Pinturas. Aun cuando las construcciones levantadas en los puertos del País Vasco, se ven pintadas hsta con exceso, debido sin duda a la influencia de la costumbre que los marinos tiene de pintar y repintar sus embarcaciones, no es ciertamente el uso de pinturas y menos su abuso, lo característico en las construcciones populares. El campesino vasco es parco en colores y adornos; desde luego su ropa de labor es sencilla, pero aun en días de fiesta usa un traje azul obscuro o negro, la camisa blanca, no usa corbata, pues no se le ocurre pensar que tal aditamento tenga relación alguna con lo que debe ser su traje para que éste resulte digno y adecuado siempre, en cualquier circunstancias, sea una boda, un bautizo o un entierro. Este campesino tiene un sentido nato de buen gusto y elegancia. Siente predilección por determinados colores (negro, blanco, azul, verde, bermellón), aversión por otros (morado, amarillo, pardo, sepia). Podría creerse que a semejanza de ciertos pueblos primitivos que no aprecian todas las notas de la escala musical, el vasco careciese dela necesaria sensibilidad para captar toda la gama de colores de apreciación corriente. No es así,pues como cuantos proceden de países de luz suave, se halla acostumbrado a distinguir los matices e irisaciones más tenues aun allí donde los que proceden de países cegadoramente luminosos, no pueden apreciar color alguno aparte del blanco, negro y gris.
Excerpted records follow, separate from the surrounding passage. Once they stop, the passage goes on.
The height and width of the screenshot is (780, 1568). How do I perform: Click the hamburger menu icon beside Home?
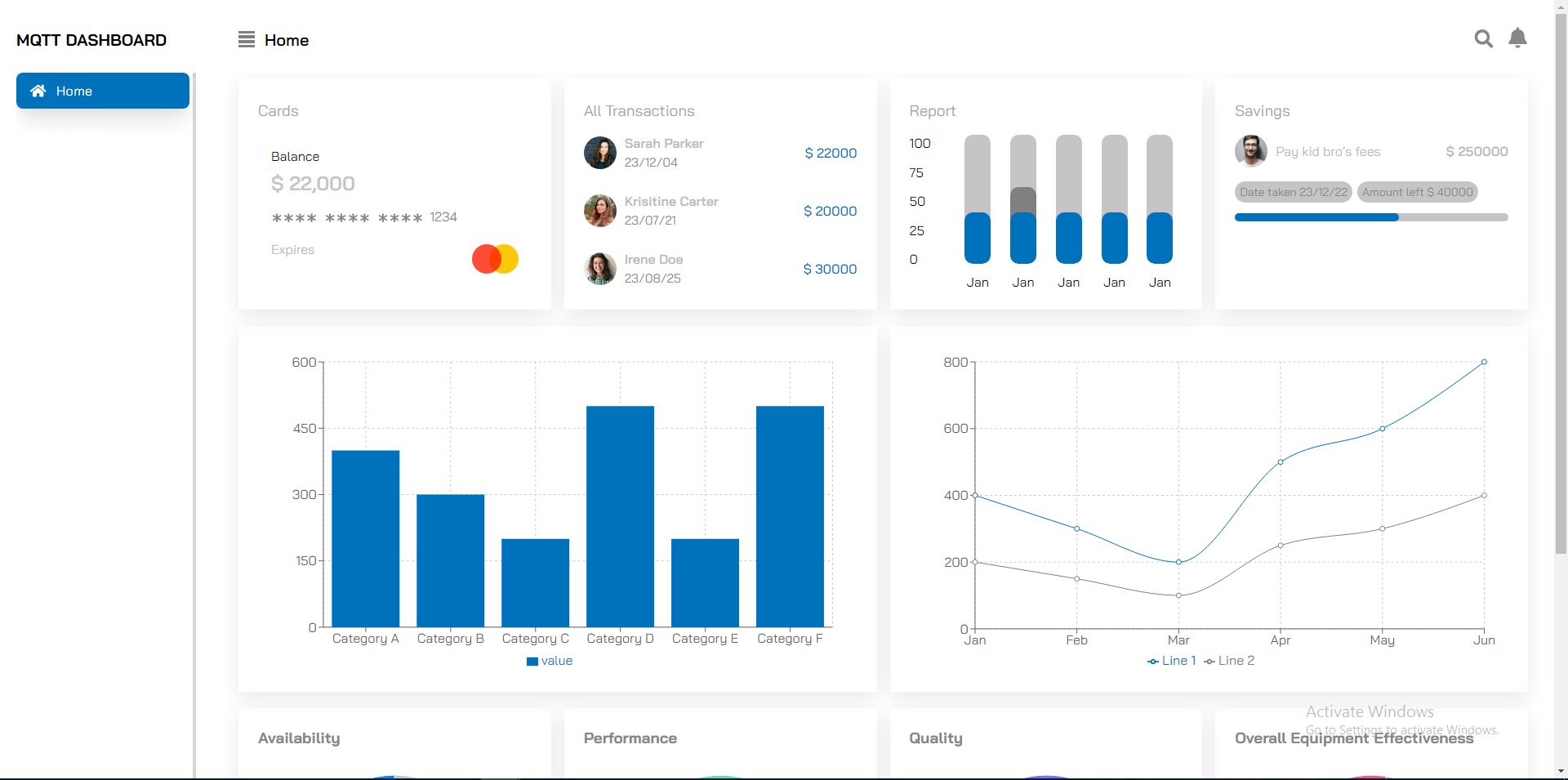(x=246, y=40)
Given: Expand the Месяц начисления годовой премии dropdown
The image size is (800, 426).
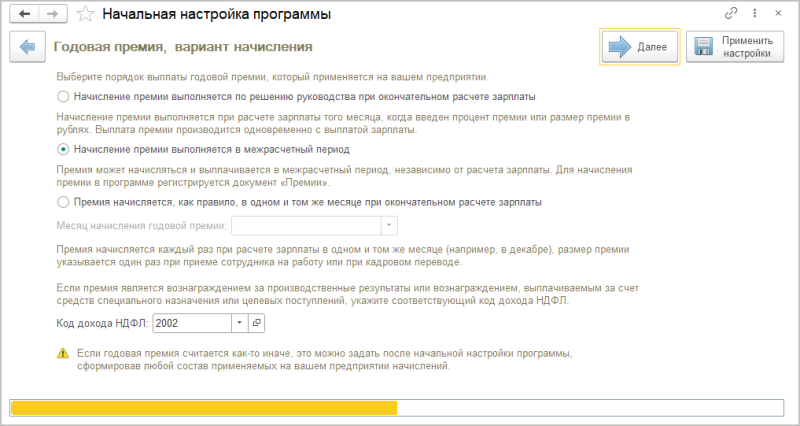Looking at the screenshot, I should tap(390, 226).
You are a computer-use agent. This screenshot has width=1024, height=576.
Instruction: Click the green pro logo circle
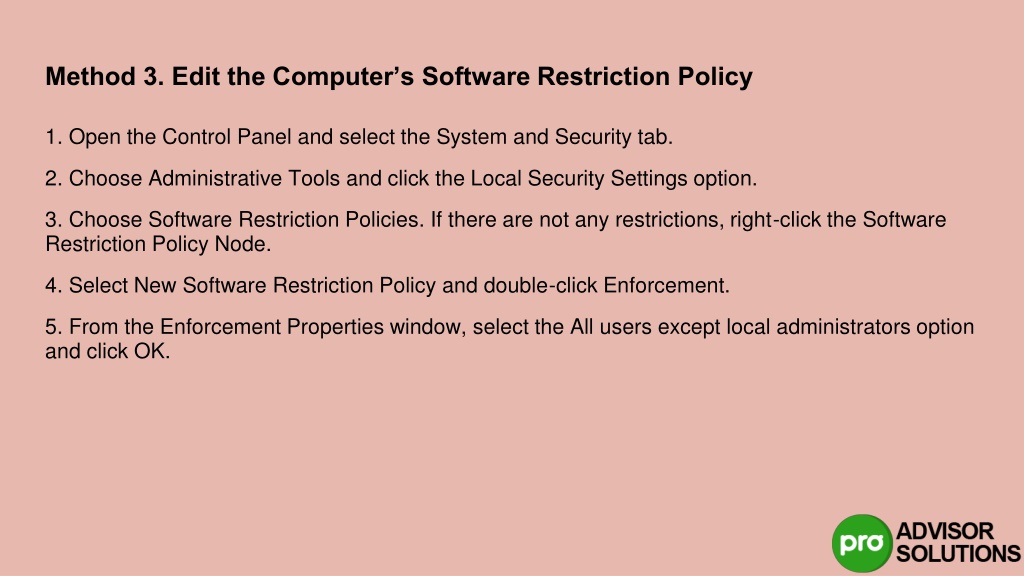coord(862,543)
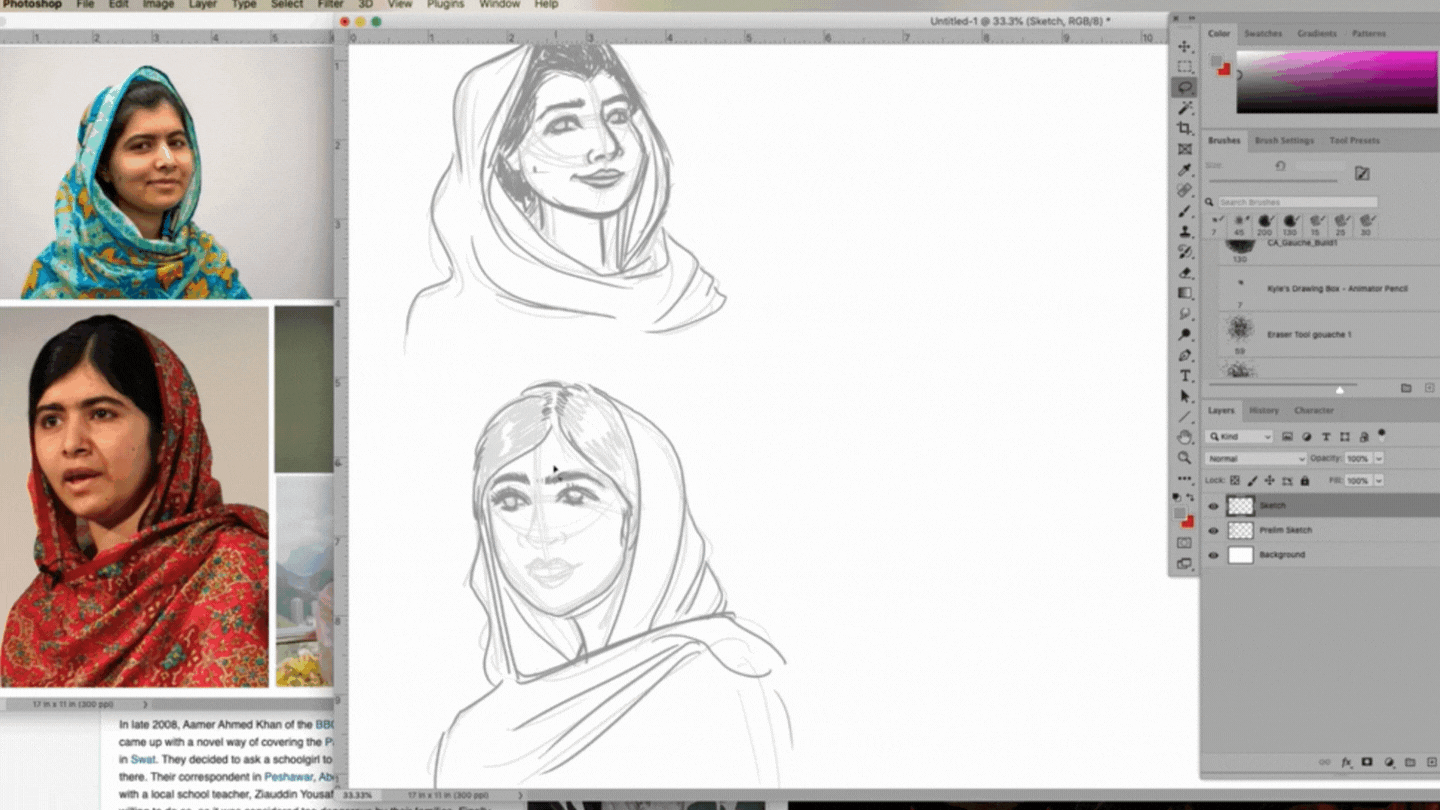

A este respecto, llama la atención el número de pintores notables que ha producido el País Vasco; muchos de ellos vieron la primera luz en un caserío.
El aldeano vasco no siente, pues, necesidad de recurrir a colores abigarados para que su casa le resulte grata y hasta alegre. Le bastan sus fachadas sencillas con sus combinaciones de piedras, ladrillos y maderas en su color natural, aunque a veces pinta estas últimas con ocre y aceite o con una preparación a base de sangre de buey.
Se usa en abundancia la pintura a la cal sobre los revoques, pero teniendo el buen gusto de dejar al descubierto las hiladas de ladrillo, los esquineros de piedra, los dinteles y mochetas y cuanto sillar o sillarejo sea digno de respeto.
Por si fuese poca tanta belleza, contemplamos al caserío rodeado de otros elementos que lo realzan: su parra encaramándose de un extremo a otro de la fachada, las pilas de hierba junto a uno de sus laterales (éstas, además de decorado, son exponente de su poderío, pues a mayor abundancia de pilas, mayor número de animales en el establo). Tampoco falta el nogal en la antepuerta, ni el mosaico de las heredades bien cultivadas alrededor de la casa, detrás los bosques lejanos y después... después el cielo con sus irisaciones de nácar.